Finding your feet (12A) | Close-Up Film Review

Dir.  Richard Loncraine, UK, 2107, 111 mins

Cast:  Imelda Staunton, Celia Imrie, Timothy Spall, Joanna Lumley

Review by Carol Allen

The critical and more crucially financial success of “The Best Exotic Marigold Hotel” demonstrated that there is gold in them there “old ‘uns” or to put it more politely, older audiences are worth courting.  “Finding Your Feet” appears to be another effort to chase the “grey pound”.
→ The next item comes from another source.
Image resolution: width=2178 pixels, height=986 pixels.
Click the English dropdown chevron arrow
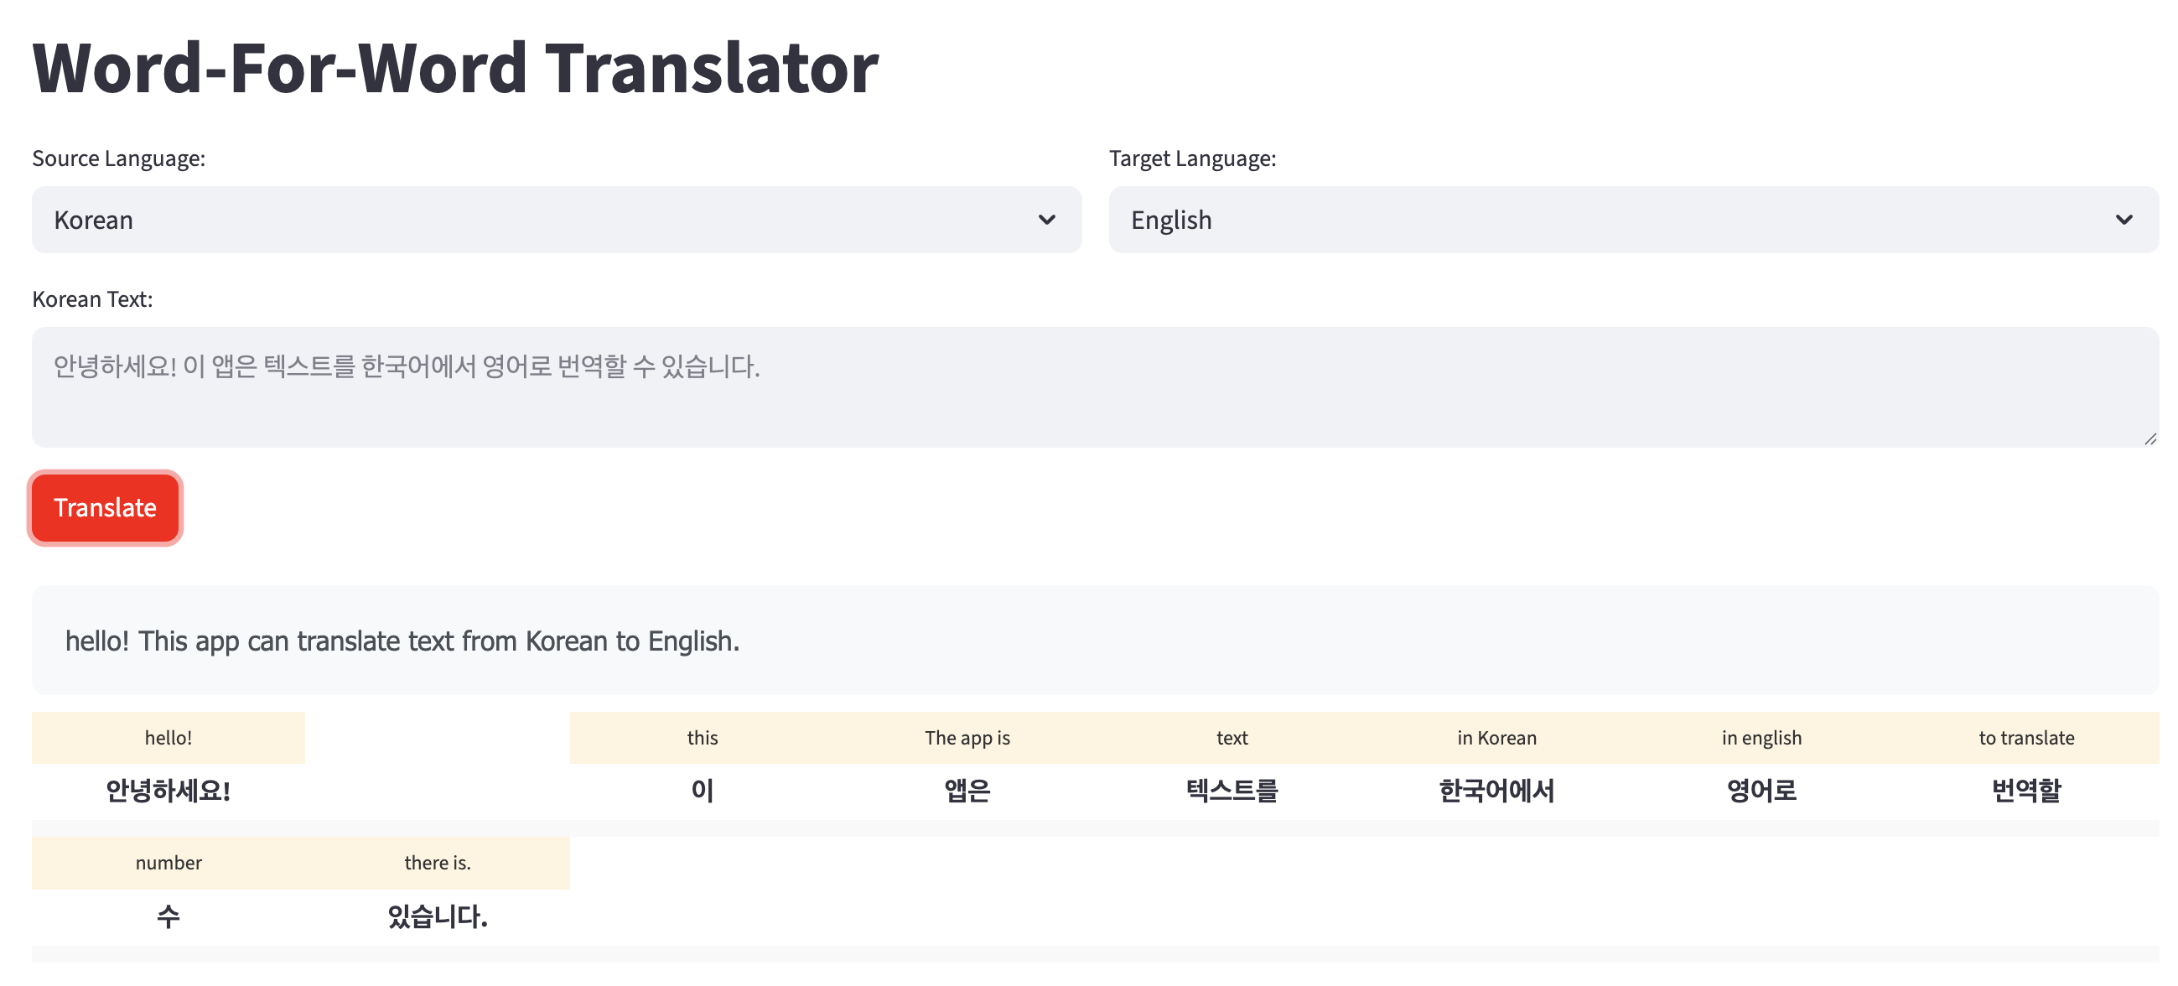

Featuring a sterling cast from the more mature end of the acting spectrum, the story kicks off when Sandra (Imelda Staunton) discovers that her just retired, wealthy and recently knighted husband (John Sessions) has been conducting an affair for years with her best friend Pamela (Josie Lawrence).  With her dreams of comfortable, marital golden years shattered, Sandra takes refuges with her elder sister Bif (Celia Imrie), a cheerful, unmarried ageing hippy who lives in a council flat.

As the sisters haven’t seen each other for years and Sandra is a bit of a snob, the going is at first rough.  But when Bif persuades her sibling to join her at the local dance class, Sandra is drawn into a promising looking romance with Charlie (Timothy Spall), a furniture restorer, who lives on a humble canal barge.  Also in the class is Joanna Lumley, who despite having her normally blond hair dyed grey is still age defyingly gorgeous and snaffles one of the best gags in the film.

From the trailers you might be led to believe this is a bit of a musical extravaganza along the lines of “Stepping Out” but the dance class is only one element in a story which mixes comedy with tragedy and an inevitably bumpy late life romance.  It gets off to a slightly uneasy start, where it looks like we might be in for an elongated sitcom with Staunton making like to the manor born, but once we get into Bif’s world and particularly the relationship between the sisters, the film settles into a likeable if not always totally believable attempt to convince us that there is life and indeed love in later life.

The dance element is fun, as the older hoofers put on a street show in aid of Age Concern, the success of which wins them an invitation to perform in Rome, where they perform an unlikely full scale song and dance number in which Sandra joins in at the last moment.  I know Staunton is now a veteran of the musical stage but really?

However she and Spall make a convincing pair of late life lovers, dragging their pasts behind them and Imrie is both funny and touching as Bif, hiding the tragedies of her life behind a fiercely independent and easy going exterior.